Detuve ese torrente de impertinencias ordenándole que me diera mi fusil y cuidara de los caballos, mientras yo subía a algún peñasco de los alrededores para intentar descubrir a Mosquito, o a lo menos sus huellas. Ante mi proposición, López se deshizo en lágrimas y, echándose a mis pies, me conjuró en nombre de todos los santos a que no lo dejara solo en lugar tan peligroso. Le ofrecí permanecer junto a los caballos, mientras él buscaba al muchacho, pero esta sugerencia le pareció más aterradora aún. Entonces le hice razonamientos tan sensatos para ir en pos de Mosquito que me dejó partir. Después sacó un rosario del bolsillo y se puso a rezar junto al abrevadero.
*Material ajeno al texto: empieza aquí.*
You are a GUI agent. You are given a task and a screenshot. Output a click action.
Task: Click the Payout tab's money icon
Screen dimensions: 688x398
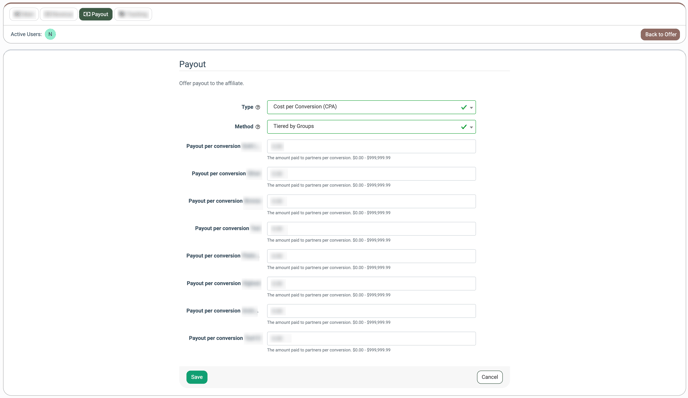[x=87, y=14]
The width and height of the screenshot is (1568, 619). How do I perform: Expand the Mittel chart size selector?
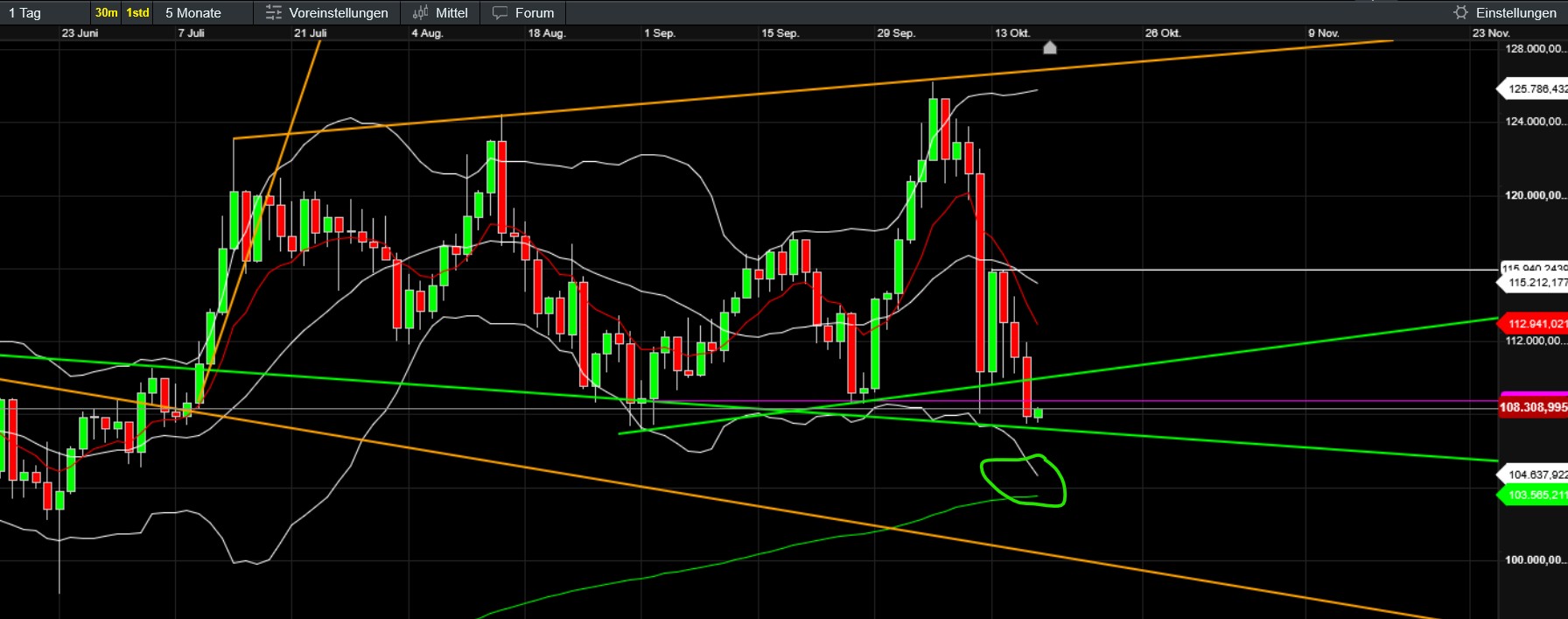(452, 13)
Las cumbres que pensaba alcanzar estaban más lejos de lo que me parecieron; demoré casi una hora en subir a ellas y, cuando llegué, no vi más que la llanura desierta y salvaje: ni el menor rastro de hombres, de animales o de casas, ninguna ruta fuera del gran camino que habíamos seguido, y nadie que pasara por él. Por todos lados me rodeaba un gran silencio. Lo interrumpí con mis gritos, que los ecos repitieron a lo lejos. Por último retomé el camino del abrevadero, y allí encontré mi caballo atado a un árbol, pero López… López había desaparecido.
Me quedaba la siguiente alternativa: volver a Andújar, o continuar mi viaje. Lo primero no se me pasó por la cabeza. Subí al caballo, le di de espuelas y al cabo de dos horas, galopando a toda prisa, llegué a las orillas del Guadalquivir, que no es allí el río tranquilo y soberbio cuyo majestuoso curso rodea los muros de Sevilla.